Il nous faut alors nous interroger sur ce que signifie : vivre la Parole de Dieu. En écoutant la controverse entre Jésus et quelques scribes et des pharisiens dans l’Evangile de ce dimanche, nous constatons que ce qui importe, c’est que notre cœur batte au rythme du cœur de Dieu. Et nous le savons, le cœur de la Loi de Dieu, c’est l’amour. L’amour pour Dieu, l’amour pour soi et l’amour pour le prochain. Jacques le soulignait à sa manière en affirmant : Un comportement religieux pur et sans souillure, c’est de visiter les orphelins et les veuves dans leur détresse, et de se garder sans tache au milieu du monde. Et le psalmiste, entre les deux lectures, dressait un portrait sans ambiguïté du croyant véritable : Celui qui se conduit parfaitement, qui agit avec justice… qui ne fait pas de tort à son frère et n’outrage pas son prochain… qui ne reprend pas sa parole, qui prête son argent sans intérêt et qui n’accepte rien qui nuise à l’innocent.
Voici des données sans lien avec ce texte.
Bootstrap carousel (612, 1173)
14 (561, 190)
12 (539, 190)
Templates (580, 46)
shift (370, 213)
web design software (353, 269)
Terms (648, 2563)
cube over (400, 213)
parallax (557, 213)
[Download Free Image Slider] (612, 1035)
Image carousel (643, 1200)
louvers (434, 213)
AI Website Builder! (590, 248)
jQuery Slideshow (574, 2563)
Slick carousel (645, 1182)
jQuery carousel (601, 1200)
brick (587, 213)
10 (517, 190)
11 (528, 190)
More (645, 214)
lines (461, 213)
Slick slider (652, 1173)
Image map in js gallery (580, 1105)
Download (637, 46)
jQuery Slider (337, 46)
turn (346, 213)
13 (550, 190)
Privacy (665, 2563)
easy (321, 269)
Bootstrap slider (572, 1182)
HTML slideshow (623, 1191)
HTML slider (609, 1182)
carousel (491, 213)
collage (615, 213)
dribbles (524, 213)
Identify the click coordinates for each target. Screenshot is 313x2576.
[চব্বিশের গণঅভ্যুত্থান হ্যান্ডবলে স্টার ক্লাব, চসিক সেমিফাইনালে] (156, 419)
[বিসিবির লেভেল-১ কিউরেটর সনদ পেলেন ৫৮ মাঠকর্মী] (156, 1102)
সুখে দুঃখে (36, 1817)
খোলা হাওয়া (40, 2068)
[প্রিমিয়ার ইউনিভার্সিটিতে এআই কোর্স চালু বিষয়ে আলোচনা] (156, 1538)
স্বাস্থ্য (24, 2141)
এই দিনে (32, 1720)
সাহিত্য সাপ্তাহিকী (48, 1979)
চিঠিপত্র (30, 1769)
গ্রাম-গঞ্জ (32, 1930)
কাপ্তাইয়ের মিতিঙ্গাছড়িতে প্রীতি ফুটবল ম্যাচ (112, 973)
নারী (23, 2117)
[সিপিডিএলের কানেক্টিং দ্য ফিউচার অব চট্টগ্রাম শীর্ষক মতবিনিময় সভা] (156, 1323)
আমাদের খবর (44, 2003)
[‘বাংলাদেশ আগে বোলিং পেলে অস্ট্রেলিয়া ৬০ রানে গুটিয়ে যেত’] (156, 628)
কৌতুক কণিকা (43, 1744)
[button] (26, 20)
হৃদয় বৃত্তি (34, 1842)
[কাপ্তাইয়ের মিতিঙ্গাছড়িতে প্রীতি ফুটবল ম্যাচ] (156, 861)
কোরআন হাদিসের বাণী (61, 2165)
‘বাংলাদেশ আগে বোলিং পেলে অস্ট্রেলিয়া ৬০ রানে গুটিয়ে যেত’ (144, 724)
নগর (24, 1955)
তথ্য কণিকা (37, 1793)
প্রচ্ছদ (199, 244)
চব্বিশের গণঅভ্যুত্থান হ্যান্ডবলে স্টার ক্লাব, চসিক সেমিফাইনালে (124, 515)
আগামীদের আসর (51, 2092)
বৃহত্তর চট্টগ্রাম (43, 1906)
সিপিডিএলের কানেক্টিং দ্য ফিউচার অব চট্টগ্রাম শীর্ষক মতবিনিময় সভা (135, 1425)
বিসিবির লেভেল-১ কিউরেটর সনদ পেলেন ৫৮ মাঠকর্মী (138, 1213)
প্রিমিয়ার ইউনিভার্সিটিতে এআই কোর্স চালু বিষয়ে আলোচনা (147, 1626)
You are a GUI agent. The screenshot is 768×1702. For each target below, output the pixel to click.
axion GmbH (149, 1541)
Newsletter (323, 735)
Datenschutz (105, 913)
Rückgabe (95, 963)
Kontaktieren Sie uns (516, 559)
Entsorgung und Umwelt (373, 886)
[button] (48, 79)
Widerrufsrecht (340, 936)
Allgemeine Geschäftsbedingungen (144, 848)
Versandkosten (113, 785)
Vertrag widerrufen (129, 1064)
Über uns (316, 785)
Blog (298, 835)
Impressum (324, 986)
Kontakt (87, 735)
Quand Dieu nous parle, il veut développer en nous les sentiments qui sont les siens ; quand Dieu nous parle, il creuse en nous le désir de vivre la charité ; quand Dieu nous parle, il tourne notre regard vers le frère qu’il nous invite à aimer. Vivre la Parole, ce n’est donc pas d’abord respecter des règles de manière pointilleuse, mais bien laisser traverser par l’amour de Dieu lui-même pour que sa Parole de salut et de vie, passant à travers nous, parviennent à tous les hommes. Pour enseigner Dieu, il faut redire la Parole de Dieu en la traduisant en acte d’amour. Ainsi elle pourra toucher même les cœurs les plus fermés. L’amour est la clé pour une vie meilleure ; l’amour est la clé pour faire comprendre Dieu aux hommes de notre temps. L’amour ne saurait être une corvée ; l’amour doit devenir notre joie, comme nous y invite le Pape François dans Amoris laetitia. 

La Parole de Dieu est donc une parole à vivre, à traduire en acte d’amour. Elle nous est donnée pour que nous la transmettions par une vie amoureuse au service de nos frères. Ce n’est qu’à ce prix qu’elle est véritablement parole vivante, parole qui fait vivre, parole qui donne sens. Mardi, nous avons célébré saint Augustin, évêque et docteur de l’Eglise. Ayant écouté et médité la Parole de Dieu, il a posé cette affirmation que je vous laisse en conclusion ; personne n’a dit mieux que lui la liberté qui est la nôtre quand nous vivons la Parole de Dieu. Emportons cette parole pour la semaine qui vient ; elle nous évitera le rabâchage ; elle nous évitera les attitudes trop scrupuleuses. Saint Augustin nous invite à la juste attitude face à la Parole entendue, en nous disant simplement : Aime, et fais ce que tu veux. Amen.